* _DIRECTIVE_: Render each line of the records below as a Markdown table with the columns Row number and Record line, omitting blank lines.

Rows of pointing data:
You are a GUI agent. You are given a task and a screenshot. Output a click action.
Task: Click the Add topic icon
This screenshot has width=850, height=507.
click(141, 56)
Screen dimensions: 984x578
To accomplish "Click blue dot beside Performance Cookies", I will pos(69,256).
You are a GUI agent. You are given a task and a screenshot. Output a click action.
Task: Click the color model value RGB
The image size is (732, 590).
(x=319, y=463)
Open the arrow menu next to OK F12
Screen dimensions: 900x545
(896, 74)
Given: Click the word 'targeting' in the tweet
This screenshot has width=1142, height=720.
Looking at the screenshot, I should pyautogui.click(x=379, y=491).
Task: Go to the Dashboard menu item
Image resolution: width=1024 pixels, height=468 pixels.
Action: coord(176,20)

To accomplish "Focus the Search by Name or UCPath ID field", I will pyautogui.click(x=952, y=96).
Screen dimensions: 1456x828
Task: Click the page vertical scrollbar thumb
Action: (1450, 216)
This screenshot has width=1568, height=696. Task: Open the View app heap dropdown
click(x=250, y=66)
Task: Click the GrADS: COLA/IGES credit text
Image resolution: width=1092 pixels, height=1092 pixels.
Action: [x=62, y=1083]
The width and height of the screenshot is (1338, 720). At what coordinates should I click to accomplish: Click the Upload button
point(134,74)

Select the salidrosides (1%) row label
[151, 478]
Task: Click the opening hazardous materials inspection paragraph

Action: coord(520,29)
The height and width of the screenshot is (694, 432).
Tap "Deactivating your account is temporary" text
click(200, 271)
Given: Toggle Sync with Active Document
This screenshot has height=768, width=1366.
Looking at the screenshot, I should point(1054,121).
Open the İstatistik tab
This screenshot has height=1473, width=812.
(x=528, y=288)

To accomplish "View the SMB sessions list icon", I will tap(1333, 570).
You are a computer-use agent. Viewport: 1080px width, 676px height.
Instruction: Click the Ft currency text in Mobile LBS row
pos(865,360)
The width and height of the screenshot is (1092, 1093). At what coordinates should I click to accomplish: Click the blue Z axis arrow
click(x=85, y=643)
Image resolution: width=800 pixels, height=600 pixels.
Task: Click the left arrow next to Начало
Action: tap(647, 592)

* _RESPONSE BELOW_:
| Row number | Record line |
|---|---|
| 1 | You are a GUI agent. You are given a task and a screenshot. Output a click action. |
| 2 | Task: Click the Add topic icon |
| 3 | This screenshot has width=850, height=507. |
| 4 | click(141, 56) |
| 5 | Screen dimensions: 984x578 |
| 6 | To accomplish "Click blue dot beside Performance Cookies", I will pos(69,256). |
| 7 | You are a GUI agent. You are given a task and a screenshot. Output a click action. |
| 8 | Task: Click the color model value RGB |
| 9 | The image size is (732, 590). |
| 10 | (x=319, y=463) |
| 11 | Open the arrow menu next to OK F12 |
| 12 | Screen dimensions: 900x545 |
| 13 | (896, 74) |
| 14 | Given: Click the word 'targeting' in the tweet |
| 15 | This screenshot has width=1142, height=720. |
| 16 | Looking at the screenshot, I should pyautogui.click(x=379, y=491). |
| 17 | Task: Go to the Dashboard menu item |
| 18 | Image resolution: width=1024 pixels, height=468 pixels. |
| 19 | Action: coord(176,20) |
| 20 | To accomplish "Focus the Search by Name or UCPath ID field", I will pyautogui.click(x=952, y=96). |
| 21 | Screen dimensions: 1456x828 |
| 22 | Task: Click the page vertical scrollbar thumb |
| 23 | Action: (1450, 216) |
| 24 | This screenshot has width=1568, height=696. Task: Open the View app heap dropdown |
| 25 | click(x=250, y=66) |
| 26 | Task: Click the GrADS: COLA/IGES credit text |
| 27 | Image resolution: width=1092 pixels, height=1092 pixels. |
| 28 | Action: [x=62, y=1083] |
| 29 | The width and height of the screenshot is (1338, 720). At what coordinates should I click to accomplish: Click the Upload button |
| 30 | point(134,74) |
| 31 | Select the salidrosides (1%) row label |
| 32 | [151, 478] |
| 33 | Task: Click the opening hazardous materials inspection paragraph |
| 34 | Action: coord(520,29) |
| 35 | The height and width of the screenshot is (694, 432). |
| 36 | Tap "Deactivating your account is temporary" text |
| 37 | click(200, 271) |
| 38 | Given: Toggle Sync with Active Document |
| 39 | This screenshot has height=768, width=1366. |
| 40 | Looking at the screenshot, I should point(1054,121). |
| 41 | Open the İstatistik tab |
| 42 | This screenshot has height=1473, width=812. |
| 43 | (x=528, y=288) |
| 44 | To accomplish "View the SMB sessions list icon", I will tap(1333, 570). |
| 45 | You are a computer-use agent. Viewport: 1080px width, 676px height. |
| 46 | Instruction: Click the Ft currency text in Mobile LBS row |
| 47 | pos(865,360) |
| 48 | The width and height of the screenshot is (1092, 1093). At what coordinates should I click to accomplish: Click the blue Z axis arrow |
| 49 | click(x=85, y=643) |
| 50 | Image resolution: width=800 pixels, height=600 pixels. |
| 51 | Task: Click the left arrow next to Начало |
| 52 | Action: tap(647, 592) |